* **WORK ITEM**: Would you please return only the lines from the one with "Task: Open the 解説 help icon beside フォーカス" through the last line of the records below, leaving the pictures out?

———

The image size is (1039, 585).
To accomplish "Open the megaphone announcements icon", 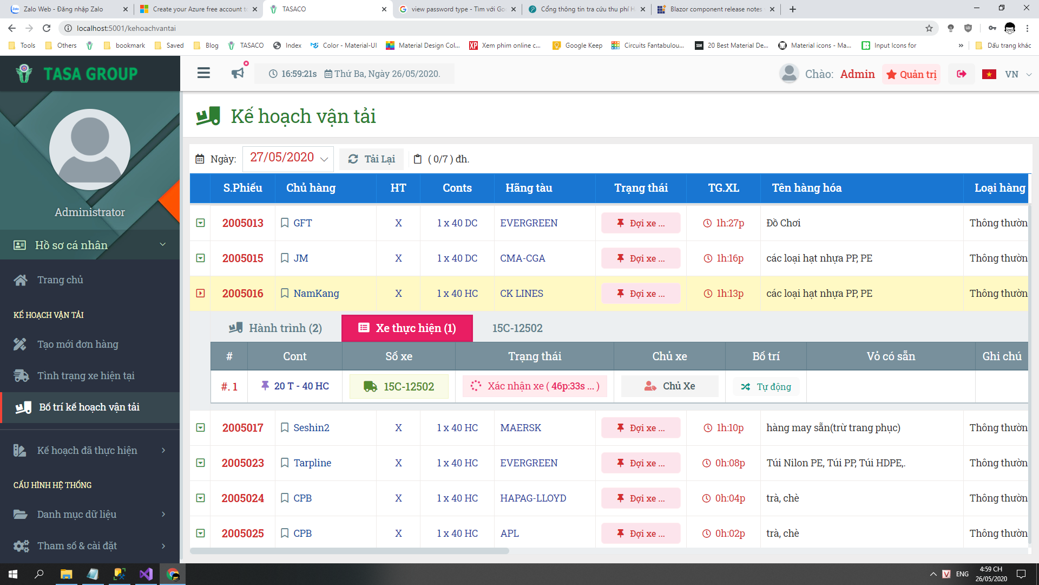I will click(238, 73).
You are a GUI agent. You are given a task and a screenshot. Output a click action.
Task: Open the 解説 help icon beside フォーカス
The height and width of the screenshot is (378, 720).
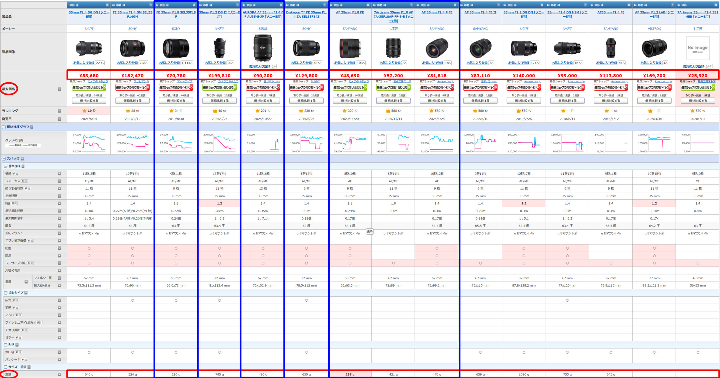(x=24, y=181)
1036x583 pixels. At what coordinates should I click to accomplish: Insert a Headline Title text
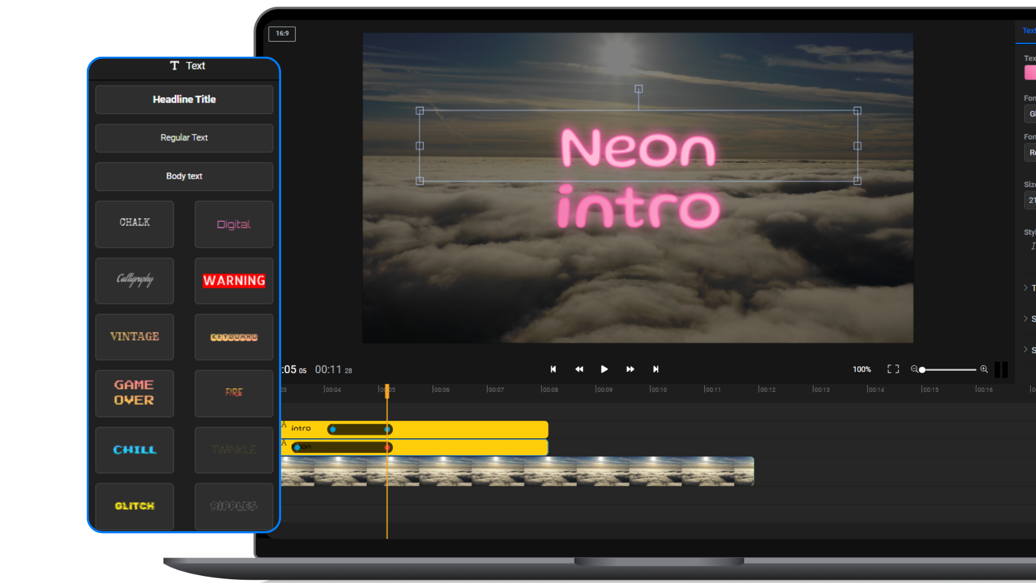184,99
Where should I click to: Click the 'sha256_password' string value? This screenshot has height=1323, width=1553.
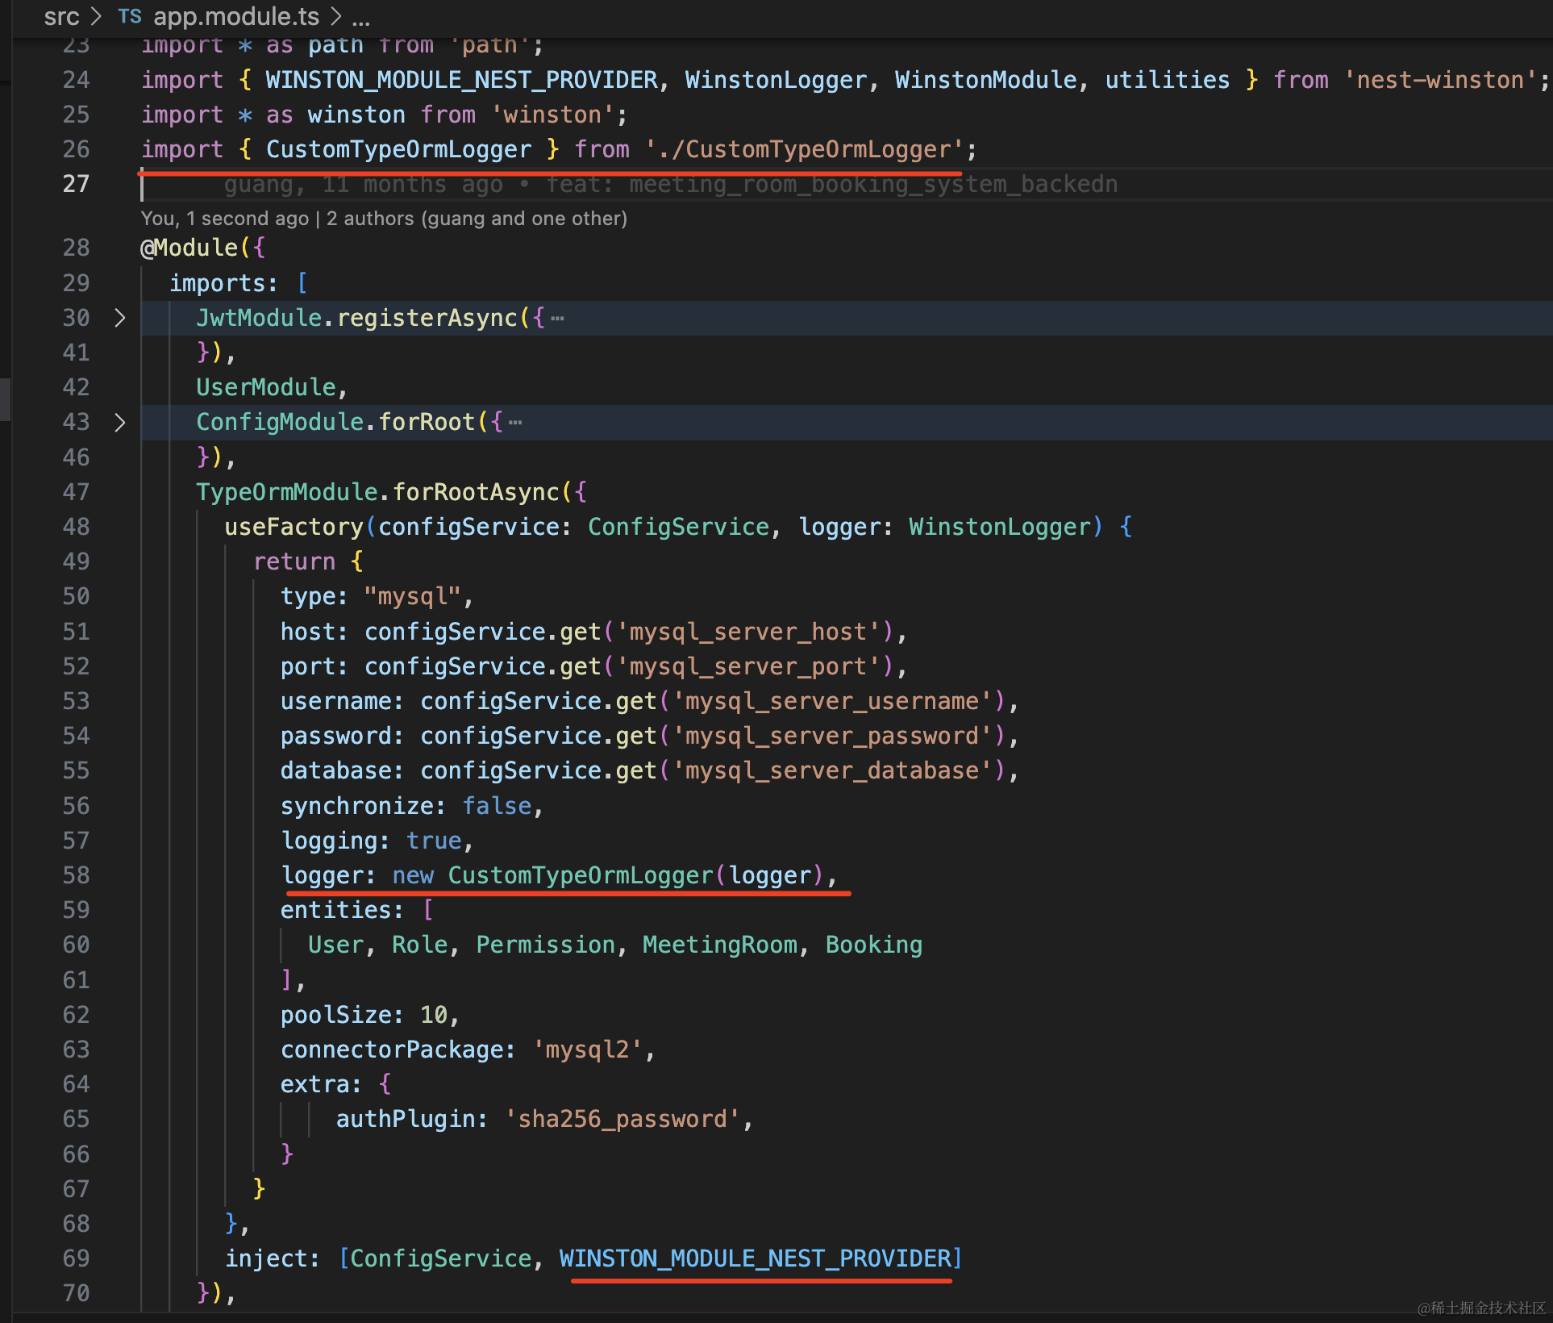point(622,1119)
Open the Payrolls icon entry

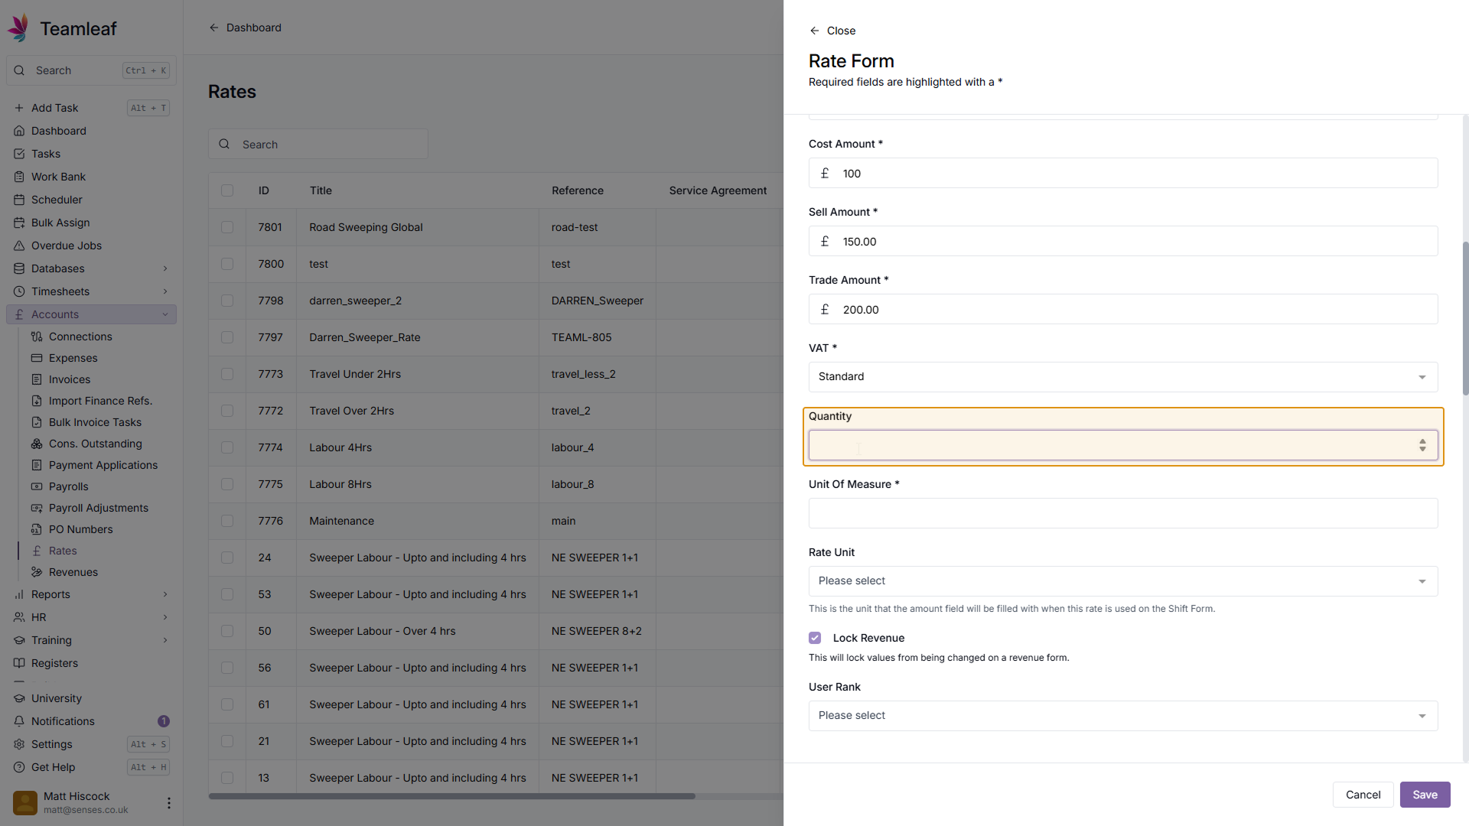tap(37, 486)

———

* **ANSWER SPACE**:
Task: Open the 解説 help icon beside フォーカス
The height and width of the screenshot is (378, 720).
(x=24, y=181)
1036x583 pixels. At what coordinates should I click to accomplish: Insert a Headline Title text
184,99
Where should I click to: Click the 'sha256_password' string value? This screenshot has height=1323, width=1553.
point(622,1119)
Open the Payrolls icon entry

tap(37, 486)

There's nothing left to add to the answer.